![]()
Boyolali – Proyek pembangunan jembatan di jalan Cepresan, menuju kemusu tepatnya jembatan tersebut berasa diantara dua desa, yakni desa Munggur kecamatan andong dan desa karangmojo kecamatan Klego, Kabupaten Boyolali, kini menjadi sorotan publik.
Pasalnya, kegiatan yang sudah berjalan hampir satu bulan tersebut dikerjakan tanpa papan informasi proyek dan tanpa kejelasan siapa pelaksana maupun sumber anggarannya. Kondisi ini memunculkan dugaan kuat bahwa proyek tersebut bagaikan “proyek siluman”.
Hasil pantauan tim media ini di lapangan, Selasa (7/10/2025), beberapa pekerja terlihat melakukan aktivitas pembangunan tanpa menggunakan alat pelindung diri (APD) seperti helm, rompi, maupun sepatu keselamatan.
Tak satu pun papan proyek terpampang di lokasi.

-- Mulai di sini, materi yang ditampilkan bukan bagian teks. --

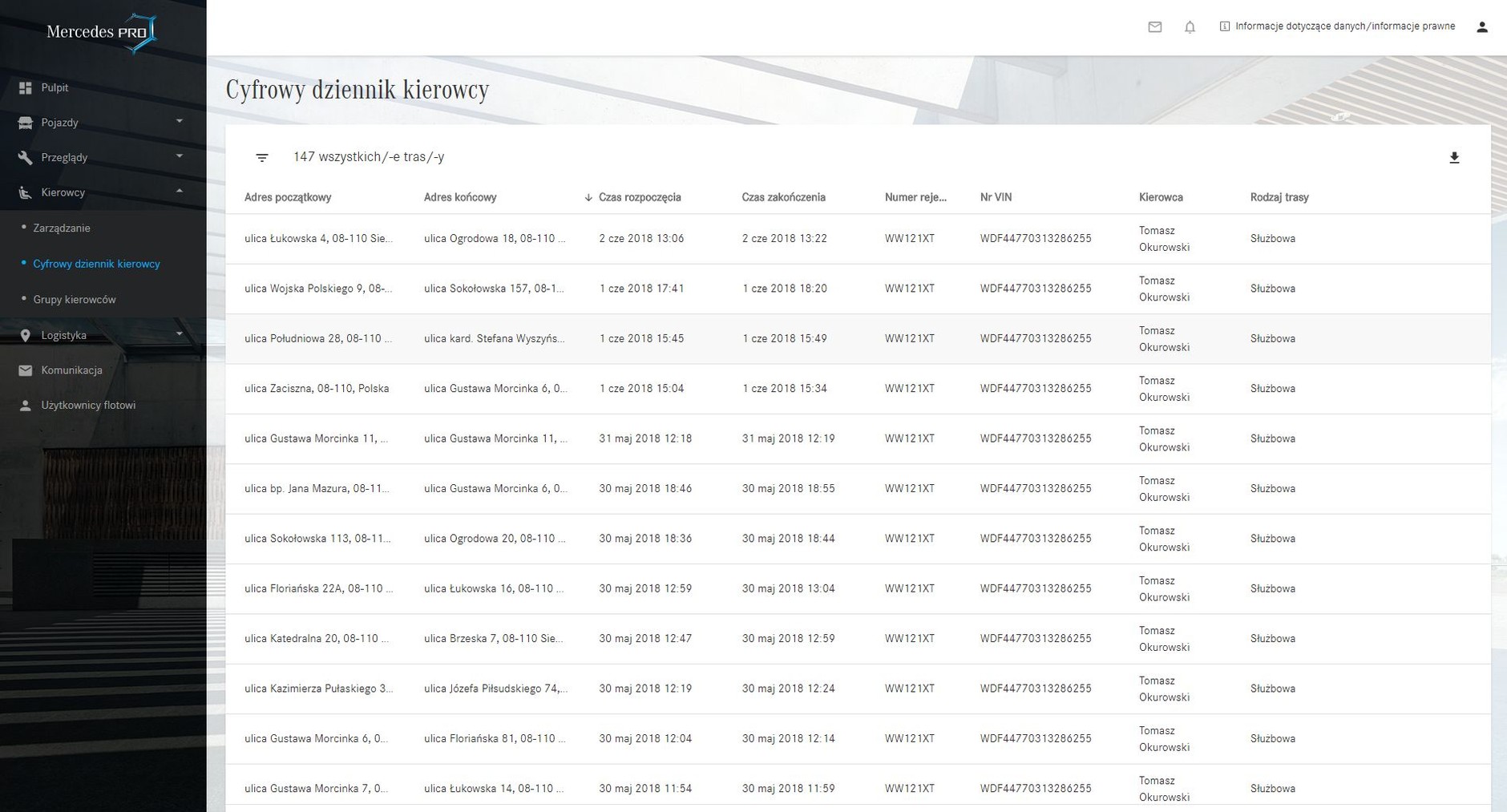This screenshot has width=1507, height=812.
Task: Open notifications bell icon
Action: [x=1190, y=27]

Salah satu pekerja yang ditemui di lokasi mengaku hanya melaksanakan pekerjaan tanpa mengetahui detail proyek.
“Saya tidak tahu anggarannya berapa dan CV apa yang mengerjakan. Saya cuma kerja saja. Katanya papan informasinya masih dipesan. Pekerjaan ini sudah jalan sekitar satu bulan,” ujarnya. Selasa (7/10/2025).
Padahal, sesuai Undang-Undang Nomor 14 Tahun 2008 tentang Keterbukaan Informasi Publik dan Peraturan Menteri PUPR Nomor 8 Tahun 2023 tentang Penyelenggaraan Pekerjaan Konstruksi, setiap proyek pembangunan yang menggunakan dana pemerintah wajib mencantumkan papan informasi. Papan tersebut harus berisi nama kegiatan, lokasi, nomor kontrak, waktu pelaksanaan, nilai kontrak, serta nama pelaksana dan pengawas kegiatan.
Ketiadaan informasi semacam ini menutup ruang publik untuk melakukan pengawasan terhadap transparansi dan akuntabilitas penggunaan anggaran negara.
“Kalau tidak ada papan proyek, bagaimana masyarakat tahu uangnya dari mana dan siapa yang bertanggung jawab? Ini jelas melanggar prinsip keterbukaan publik,” ujar salah satu warga yang enggan disebutkan namanya.
Masyarakat pun mendesak Dinas Pekerjaan Umum dan Penataan Ruang (PUPR) Kabupaten Boyolali untuk segera turun tangan memeriksa proyek tersebut. Jika ditemukan pelanggaran, mereka berharap ada sanksi tegas terhadap pihak pelaksana.
“Proyek tanpa papan informasi seperti ini bukan hanya menyalahi aturan, tapi juga mencederai kepercayaan publik terhadap pemerintah,” tambah warga lainnya dengan nada kesal.
Hingga berita ini diturunkan, belum ada keterangan resmi dari pihak pemerintah desa maupun dinas terkait terkait sumber anggaran, nilai proyek, maupun identitas pelaksana pembangunan jembatan tersebut.